───── Data for analysis

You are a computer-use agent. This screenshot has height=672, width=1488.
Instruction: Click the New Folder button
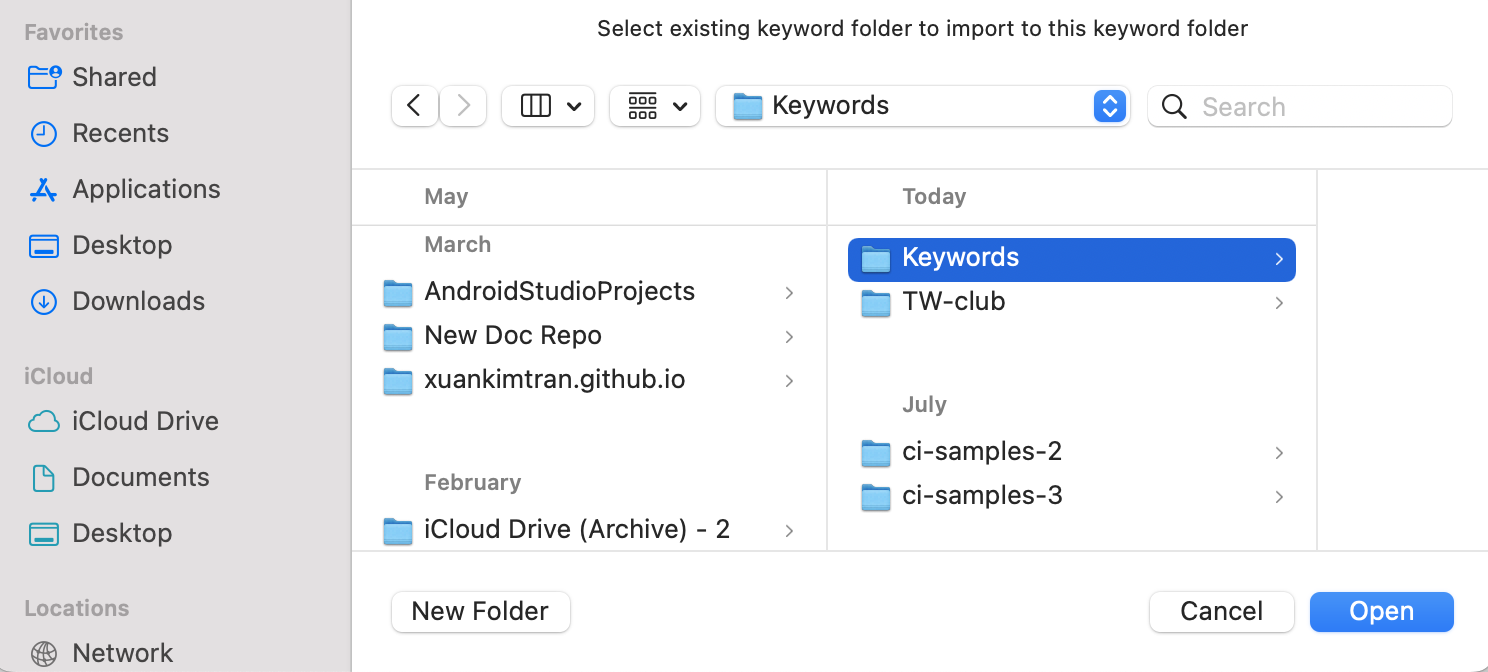click(480, 611)
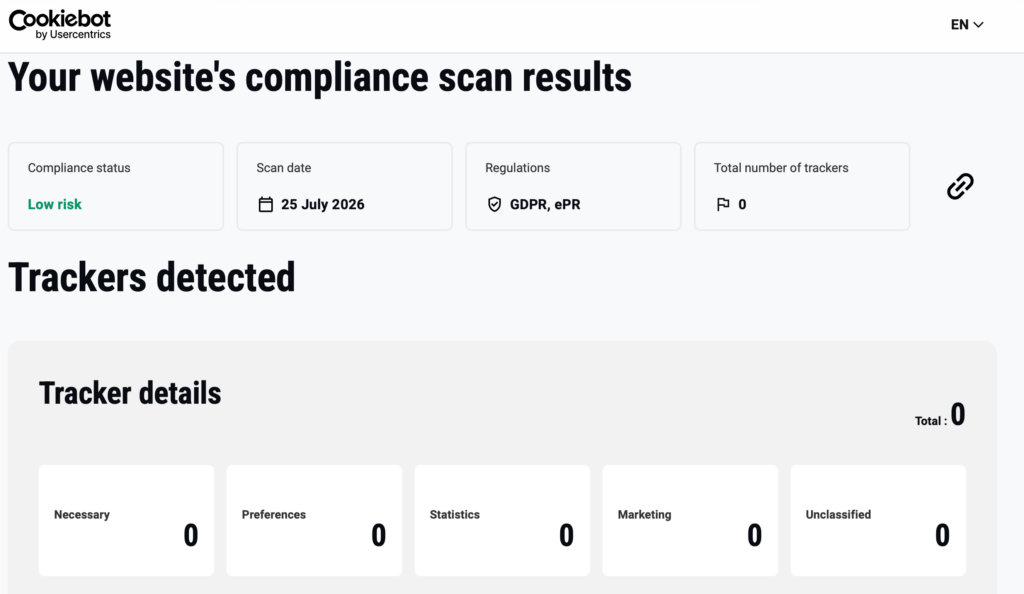Click the shield icon beside GDPR, ePR
Viewport: 1024px width, 594px height.
(x=494, y=204)
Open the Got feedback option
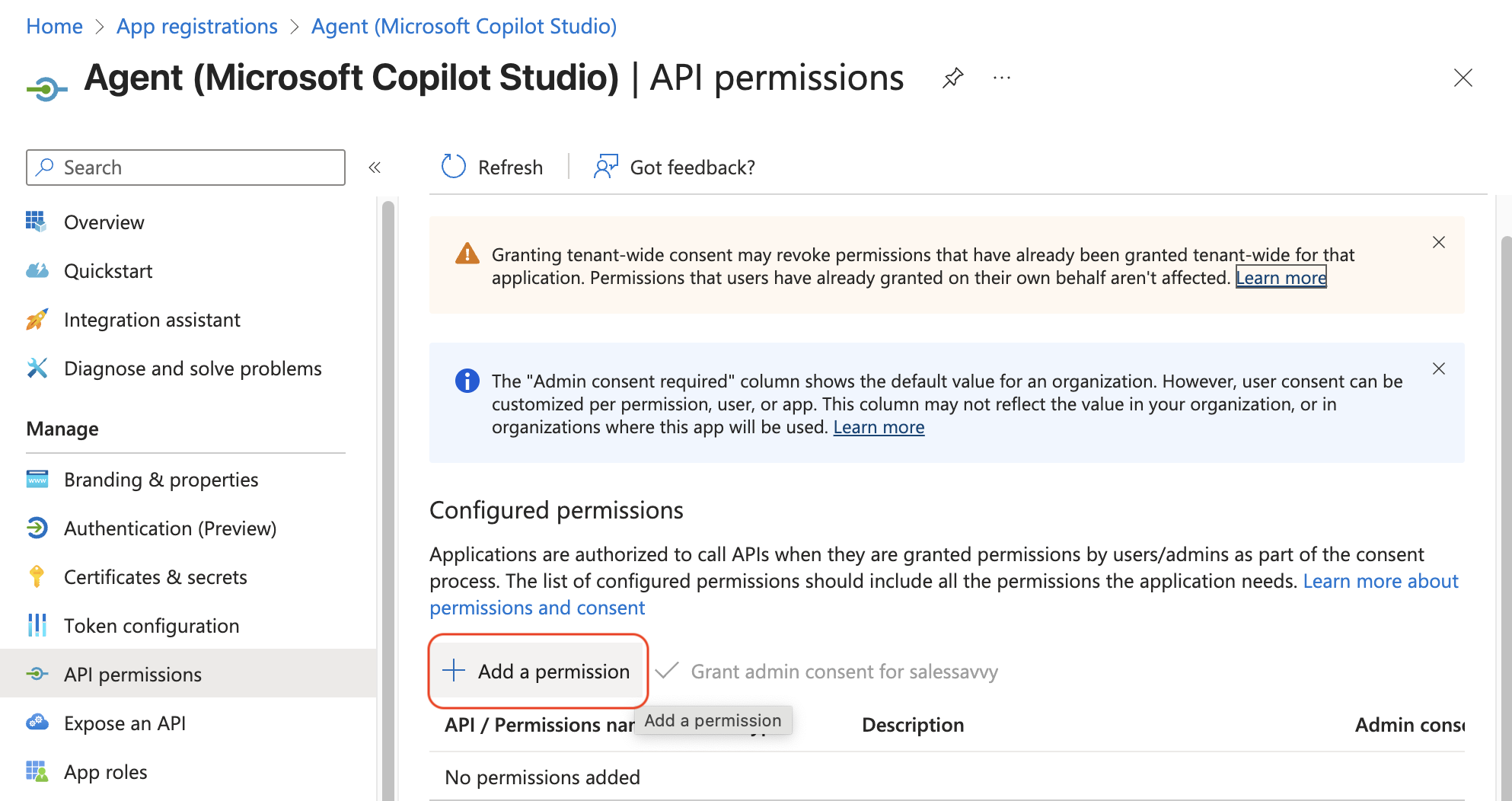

──────────

Could you write out the records again exactly, omitting each image?

You are a computer-use agent. This screenshot has height=672, width=1488.
Instruction: Click the New Folder button
click(480, 611)
Click the shield icon beside GDPR, ePR
Viewport: 1024px width, 594px height.
(x=494, y=204)
Open the Got feedback option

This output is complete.